No Endings

A now deteriorating cemetery in Ripley, Oklahoma is the final resting place of many of the family of Richard and Elizabeth (Patton) May.  The younger sister of my great great grandpa, Elizabeth was born in 1853 in western Virginia on a prosperous farm to a large family.  Her childhood was interrupted by the Civil War and family members enlisted, fought and died, some just miles from her home.  Likely, however, the most difficult loss occurred when she was eleven years old and her mother passed away after delivering a baby girl who lived a month and then died as well.
 
Married in 1869, Elizabeth and her new husband followed the migration of many neighbors and family including her two brothers first to Kansas and then further west to Payne County, Oklahoma where they put down roots creating their own successful farm.

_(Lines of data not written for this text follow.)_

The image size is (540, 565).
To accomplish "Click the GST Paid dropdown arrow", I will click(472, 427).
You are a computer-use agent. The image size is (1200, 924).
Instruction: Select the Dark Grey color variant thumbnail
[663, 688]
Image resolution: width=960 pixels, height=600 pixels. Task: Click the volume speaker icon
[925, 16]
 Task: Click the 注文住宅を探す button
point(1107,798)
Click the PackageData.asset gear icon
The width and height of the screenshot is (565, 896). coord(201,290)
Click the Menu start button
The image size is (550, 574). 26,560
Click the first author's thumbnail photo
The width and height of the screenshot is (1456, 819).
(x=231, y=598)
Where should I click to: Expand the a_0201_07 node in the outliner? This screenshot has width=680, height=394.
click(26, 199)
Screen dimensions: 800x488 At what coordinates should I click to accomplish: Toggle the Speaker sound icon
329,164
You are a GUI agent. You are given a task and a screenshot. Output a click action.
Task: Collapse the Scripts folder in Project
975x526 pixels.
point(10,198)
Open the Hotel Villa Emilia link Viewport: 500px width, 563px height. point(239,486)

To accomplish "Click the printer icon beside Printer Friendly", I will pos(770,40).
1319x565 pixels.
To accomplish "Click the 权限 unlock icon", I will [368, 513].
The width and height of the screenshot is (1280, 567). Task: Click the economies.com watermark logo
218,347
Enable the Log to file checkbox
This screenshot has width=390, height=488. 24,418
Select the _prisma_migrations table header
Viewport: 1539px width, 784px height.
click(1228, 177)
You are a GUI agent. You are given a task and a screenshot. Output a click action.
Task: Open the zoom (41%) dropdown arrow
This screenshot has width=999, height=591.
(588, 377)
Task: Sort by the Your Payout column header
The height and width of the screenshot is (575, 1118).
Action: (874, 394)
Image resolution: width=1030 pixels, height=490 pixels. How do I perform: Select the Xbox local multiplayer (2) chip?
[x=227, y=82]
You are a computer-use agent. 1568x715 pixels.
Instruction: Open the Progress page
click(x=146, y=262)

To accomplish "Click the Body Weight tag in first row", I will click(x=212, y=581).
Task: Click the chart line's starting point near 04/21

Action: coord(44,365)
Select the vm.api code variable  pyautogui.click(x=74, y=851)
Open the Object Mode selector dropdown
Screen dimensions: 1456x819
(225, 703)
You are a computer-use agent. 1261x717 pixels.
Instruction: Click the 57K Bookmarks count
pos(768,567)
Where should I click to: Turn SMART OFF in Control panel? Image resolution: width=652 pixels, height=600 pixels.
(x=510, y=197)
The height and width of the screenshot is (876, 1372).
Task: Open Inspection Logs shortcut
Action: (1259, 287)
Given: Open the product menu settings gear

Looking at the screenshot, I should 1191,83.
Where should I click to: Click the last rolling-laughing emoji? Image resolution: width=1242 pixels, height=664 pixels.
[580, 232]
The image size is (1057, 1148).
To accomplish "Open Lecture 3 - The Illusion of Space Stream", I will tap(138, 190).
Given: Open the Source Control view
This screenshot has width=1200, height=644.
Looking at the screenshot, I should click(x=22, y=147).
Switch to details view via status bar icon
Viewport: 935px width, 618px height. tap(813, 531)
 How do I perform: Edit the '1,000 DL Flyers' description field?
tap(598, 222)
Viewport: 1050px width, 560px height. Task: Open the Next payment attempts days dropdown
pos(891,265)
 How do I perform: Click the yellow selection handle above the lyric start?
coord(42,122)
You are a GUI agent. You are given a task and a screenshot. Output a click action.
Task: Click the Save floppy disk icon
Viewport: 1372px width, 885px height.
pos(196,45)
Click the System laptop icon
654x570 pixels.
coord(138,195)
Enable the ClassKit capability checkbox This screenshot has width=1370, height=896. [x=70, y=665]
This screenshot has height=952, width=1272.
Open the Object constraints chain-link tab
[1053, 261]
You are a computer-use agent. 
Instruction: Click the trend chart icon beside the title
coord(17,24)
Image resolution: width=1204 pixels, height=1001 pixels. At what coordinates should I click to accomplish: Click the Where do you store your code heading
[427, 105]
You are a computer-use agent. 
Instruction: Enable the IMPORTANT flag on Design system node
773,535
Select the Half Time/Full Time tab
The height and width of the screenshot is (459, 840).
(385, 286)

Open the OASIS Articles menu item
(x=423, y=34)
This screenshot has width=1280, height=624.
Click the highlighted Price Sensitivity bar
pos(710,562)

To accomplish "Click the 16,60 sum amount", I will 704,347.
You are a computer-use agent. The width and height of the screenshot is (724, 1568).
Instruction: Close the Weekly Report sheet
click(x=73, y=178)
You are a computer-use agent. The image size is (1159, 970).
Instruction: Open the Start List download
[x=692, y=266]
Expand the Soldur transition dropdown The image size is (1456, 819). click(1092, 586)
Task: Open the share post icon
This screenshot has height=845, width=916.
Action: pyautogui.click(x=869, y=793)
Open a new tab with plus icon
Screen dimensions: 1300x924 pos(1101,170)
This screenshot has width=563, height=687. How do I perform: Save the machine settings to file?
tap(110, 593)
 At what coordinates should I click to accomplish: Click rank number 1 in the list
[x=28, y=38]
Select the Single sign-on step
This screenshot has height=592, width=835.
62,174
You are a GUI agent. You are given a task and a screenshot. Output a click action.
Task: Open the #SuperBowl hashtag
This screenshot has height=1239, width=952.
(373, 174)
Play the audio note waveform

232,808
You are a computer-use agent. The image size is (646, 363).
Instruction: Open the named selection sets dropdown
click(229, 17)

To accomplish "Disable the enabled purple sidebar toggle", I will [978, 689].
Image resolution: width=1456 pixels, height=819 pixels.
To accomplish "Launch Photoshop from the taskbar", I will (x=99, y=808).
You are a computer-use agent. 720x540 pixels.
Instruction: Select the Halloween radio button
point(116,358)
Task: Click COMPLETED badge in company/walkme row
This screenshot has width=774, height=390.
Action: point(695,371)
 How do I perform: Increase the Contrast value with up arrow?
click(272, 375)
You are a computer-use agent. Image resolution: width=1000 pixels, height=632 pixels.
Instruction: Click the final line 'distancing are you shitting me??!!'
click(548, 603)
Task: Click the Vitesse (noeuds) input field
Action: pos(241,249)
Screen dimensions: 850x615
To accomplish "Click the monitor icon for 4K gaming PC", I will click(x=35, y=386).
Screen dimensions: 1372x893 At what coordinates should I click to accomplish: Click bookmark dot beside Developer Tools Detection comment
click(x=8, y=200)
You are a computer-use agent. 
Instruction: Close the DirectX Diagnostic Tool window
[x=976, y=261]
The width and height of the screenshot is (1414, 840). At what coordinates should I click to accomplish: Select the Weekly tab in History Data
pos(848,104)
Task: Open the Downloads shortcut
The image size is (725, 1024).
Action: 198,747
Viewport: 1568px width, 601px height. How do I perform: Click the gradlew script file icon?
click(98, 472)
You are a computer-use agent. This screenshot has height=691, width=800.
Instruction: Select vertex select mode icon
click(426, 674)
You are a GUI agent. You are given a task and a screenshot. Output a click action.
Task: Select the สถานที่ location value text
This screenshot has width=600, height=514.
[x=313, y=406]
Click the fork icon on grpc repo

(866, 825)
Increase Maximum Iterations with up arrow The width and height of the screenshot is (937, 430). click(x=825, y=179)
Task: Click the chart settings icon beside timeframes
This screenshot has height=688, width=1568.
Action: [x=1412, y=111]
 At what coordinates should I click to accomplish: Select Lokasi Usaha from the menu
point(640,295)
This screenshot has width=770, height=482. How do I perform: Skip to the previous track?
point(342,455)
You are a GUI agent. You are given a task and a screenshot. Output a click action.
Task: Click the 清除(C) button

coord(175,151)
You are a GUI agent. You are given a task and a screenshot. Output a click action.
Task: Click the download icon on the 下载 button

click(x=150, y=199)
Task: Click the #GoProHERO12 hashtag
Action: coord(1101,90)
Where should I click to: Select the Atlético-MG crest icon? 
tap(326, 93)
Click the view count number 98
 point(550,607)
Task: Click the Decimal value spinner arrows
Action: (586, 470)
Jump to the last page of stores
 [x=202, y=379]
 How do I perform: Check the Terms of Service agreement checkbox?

While economically stable, Elizabeth’s losses continued.
Bend Cemetery
The mother of six children, three had died by 1900 and a year later another son, Lewis, succumbed to tuberculosis at the age of twenty.   Perhaps it was the death of her oldest son in 1908 that broke her, for when her husband’s will was probated in 1909 he left everything to her in the event that she was cured and released from the state mental hospital where she was currently residing.  Her last surviving daughter passed away in 1913 and in the 1920 Census, Elizabeth is living on the family farm with her single brother.  She had outlived her husband and all six of her children.  So many endings, so much loss.
 

On Friday, I was privileged to be in a sealing room of the Bountiful Temple with a lifelong friend who five years earlier had faced the crushing pain of the sudden death of her husband. Now she and her sons knelt at the altar of the temple, a symbol of the sacrifice of Jesus Christ, and were sealed to their husband and father.  Afterwards she stood with her sons in front of the mirrors that go on forever and shared her witness that her family could go on forever and there never had to be an enduring end.  Because of Jesus Christ, everything that is broken can be healed, everything that is wrong can be made right and everything that is good can go on forever and ever.  Because of Him, no end, no loss, no sorrow needs to be permanent but can be replaced with joy. “I say unto you, my son, that there could be nothing so exquisite and so bitter as were my pains.

 Yea, and again I say unto you, my son, that on the other hand, there can be nothing so exquisite and sweet as was my joy.” (Alma 36:21).  Jesus Christ can and will “wipe away all tears from [our] eyes” and turn our pain to joy as we come unto Him.